┌─ EXERCISE INPUT

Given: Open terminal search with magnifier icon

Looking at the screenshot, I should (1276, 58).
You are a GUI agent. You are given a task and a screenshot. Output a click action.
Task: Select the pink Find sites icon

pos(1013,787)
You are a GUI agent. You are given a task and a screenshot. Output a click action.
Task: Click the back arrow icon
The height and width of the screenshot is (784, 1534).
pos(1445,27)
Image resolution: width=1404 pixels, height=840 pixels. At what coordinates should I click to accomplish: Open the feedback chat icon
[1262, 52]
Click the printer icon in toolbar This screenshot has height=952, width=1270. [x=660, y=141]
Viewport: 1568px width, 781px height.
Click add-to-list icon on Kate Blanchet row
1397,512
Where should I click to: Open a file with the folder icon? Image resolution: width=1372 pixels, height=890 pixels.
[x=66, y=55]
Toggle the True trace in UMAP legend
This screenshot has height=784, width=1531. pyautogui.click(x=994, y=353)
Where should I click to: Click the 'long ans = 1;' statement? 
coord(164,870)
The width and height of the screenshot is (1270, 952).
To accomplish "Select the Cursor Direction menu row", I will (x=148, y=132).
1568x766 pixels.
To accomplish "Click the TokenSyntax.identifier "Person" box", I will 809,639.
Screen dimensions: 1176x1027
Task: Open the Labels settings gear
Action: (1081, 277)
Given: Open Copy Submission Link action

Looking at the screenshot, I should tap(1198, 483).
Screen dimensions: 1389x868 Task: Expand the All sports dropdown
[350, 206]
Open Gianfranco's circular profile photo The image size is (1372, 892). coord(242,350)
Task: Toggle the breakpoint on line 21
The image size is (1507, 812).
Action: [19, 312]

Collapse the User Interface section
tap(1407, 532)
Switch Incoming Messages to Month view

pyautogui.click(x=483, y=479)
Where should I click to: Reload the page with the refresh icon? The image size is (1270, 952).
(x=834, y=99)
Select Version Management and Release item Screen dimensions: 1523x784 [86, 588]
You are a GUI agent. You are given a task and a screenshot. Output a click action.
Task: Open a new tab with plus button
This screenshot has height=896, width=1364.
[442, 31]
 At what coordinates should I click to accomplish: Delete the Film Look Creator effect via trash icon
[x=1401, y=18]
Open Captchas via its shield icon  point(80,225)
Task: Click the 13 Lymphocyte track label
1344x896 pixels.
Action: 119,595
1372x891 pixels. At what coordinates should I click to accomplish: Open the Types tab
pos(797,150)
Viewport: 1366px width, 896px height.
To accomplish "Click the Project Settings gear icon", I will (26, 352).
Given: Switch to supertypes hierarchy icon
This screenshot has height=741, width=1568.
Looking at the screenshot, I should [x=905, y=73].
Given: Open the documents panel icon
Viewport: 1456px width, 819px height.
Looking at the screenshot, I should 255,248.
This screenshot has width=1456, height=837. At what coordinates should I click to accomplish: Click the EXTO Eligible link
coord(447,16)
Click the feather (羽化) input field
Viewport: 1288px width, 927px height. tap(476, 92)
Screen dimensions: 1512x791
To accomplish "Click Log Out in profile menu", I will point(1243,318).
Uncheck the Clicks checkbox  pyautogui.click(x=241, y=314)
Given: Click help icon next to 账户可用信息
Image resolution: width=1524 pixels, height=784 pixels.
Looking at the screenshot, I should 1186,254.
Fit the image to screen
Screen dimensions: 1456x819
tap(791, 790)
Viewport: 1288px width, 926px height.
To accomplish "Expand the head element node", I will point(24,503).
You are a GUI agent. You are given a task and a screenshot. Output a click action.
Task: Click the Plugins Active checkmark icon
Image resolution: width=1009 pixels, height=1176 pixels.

└─

WORK TO COMPLETE: Print out all the entries precisely as written.

SOLUTION FOR THIS EXERCISE:
Given: Open terminal search with magnifier icon

Looking at the screenshot, I should (1276, 58).
You are a GUI agent. You are given a task and a screenshot. Output a click action.
Task: Select the pink Find sites icon

pos(1013,787)
You are a GUI agent. You are given a task and a screenshot. Output a click action.
Task: Click the back arrow icon
The height and width of the screenshot is (784, 1534).
pos(1445,27)
Image resolution: width=1404 pixels, height=840 pixels. At what coordinates should I click to accomplish: Open the feedback chat icon
[1262, 52]
Click the printer icon in toolbar This screenshot has height=952, width=1270. [x=660, y=141]
Viewport: 1568px width, 781px height.
Click add-to-list icon on Kate Blanchet row
1397,512
Where should I click to: Open a file with the folder icon? Image resolution: width=1372 pixels, height=890 pixels.
[x=66, y=55]
Toggle the True trace in UMAP legend
This screenshot has height=784, width=1531. pyautogui.click(x=994, y=353)
Where should I click to: Click the 'long ans = 1;' statement? 
coord(164,870)
The width and height of the screenshot is (1270, 952).
To accomplish "Select the Cursor Direction menu row", I will (x=148, y=132).
1568x766 pixels.
To accomplish "Click the TokenSyntax.identifier "Person" box", I will 809,639.
Screen dimensions: 1176x1027
Task: Open the Labels settings gear
Action: (1081, 277)
Given: Open Copy Submission Link action

Looking at the screenshot, I should tap(1198, 483).
Screen dimensions: 1389x868 Task: Expand the All sports dropdown
[350, 206]
Open Gianfranco's circular profile photo The image size is (1372, 892). coord(242,350)
Task: Toggle the breakpoint on line 21
The image size is (1507, 812).
Action: [19, 312]

Collapse the User Interface section
tap(1407, 532)
Switch Incoming Messages to Month view

pyautogui.click(x=483, y=479)
Where should I click to: Reload the page with the refresh icon? The image size is (1270, 952).
(x=834, y=99)
Select Version Management and Release item Screen dimensions: 1523x784 [86, 588]
You are a GUI agent. You are given a task and a screenshot. Output a click action.
Task: Open a new tab with plus button
This screenshot has height=896, width=1364.
[442, 31]
 At what coordinates should I click to accomplish: Delete the Film Look Creator effect via trash icon
[x=1401, y=18]
Open Captchas via its shield icon  point(80,225)
Task: Click the 13 Lymphocyte track label
1344x896 pixels.
Action: 119,595
1372x891 pixels. At what coordinates should I click to accomplish: Open the Types tab
pos(797,150)
Viewport: 1366px width, 896px height.
To accomplish "Click the Project Settings gear icon", I will (26, 352).
Given: Switch to supertypes hierarchy icon
This screenshot has height=741, width=1568.
Looking at the screenshot, I should [x=905, y=73].
Given: Open the documents panel icon
Viewport: 1456px width, 819px height.
Looking at the screenshot, I should 255,248.
This screenshot has width=1456, height=837. At what coordinates should I click to accomplish: Click the EXTO Eligible link
coord(447,16)
Click the feather (羽化) input field
Viewport: 1288px width, 927px height. tap(476, 92)
Screen dimensions: 1512x791
To accomplish "Click Log Out in profile menu", I will point(1243,318).
Uncheck the Clicks checkbox  pyautogui.click(x=241, y=314)
Given: Click help icon next to 账户可用信息
Image resolution: width=1524 pixels, height=784 pixels.
Looking at the screenshot, I should 1186,254.
Fit the image to screen
Screen dimensions: 1456x819
tap(791, 790)
Viewport: 1288px width, 926px height.
To accomplish "Expand the head element node", I will point(24,503).
You are a GUI agent. You are given a task and a screenshot. Output a click action.
Task: Click the Plugins Active checkmark icon
Image resolution: width=1009 pixels, height=1176 pixels.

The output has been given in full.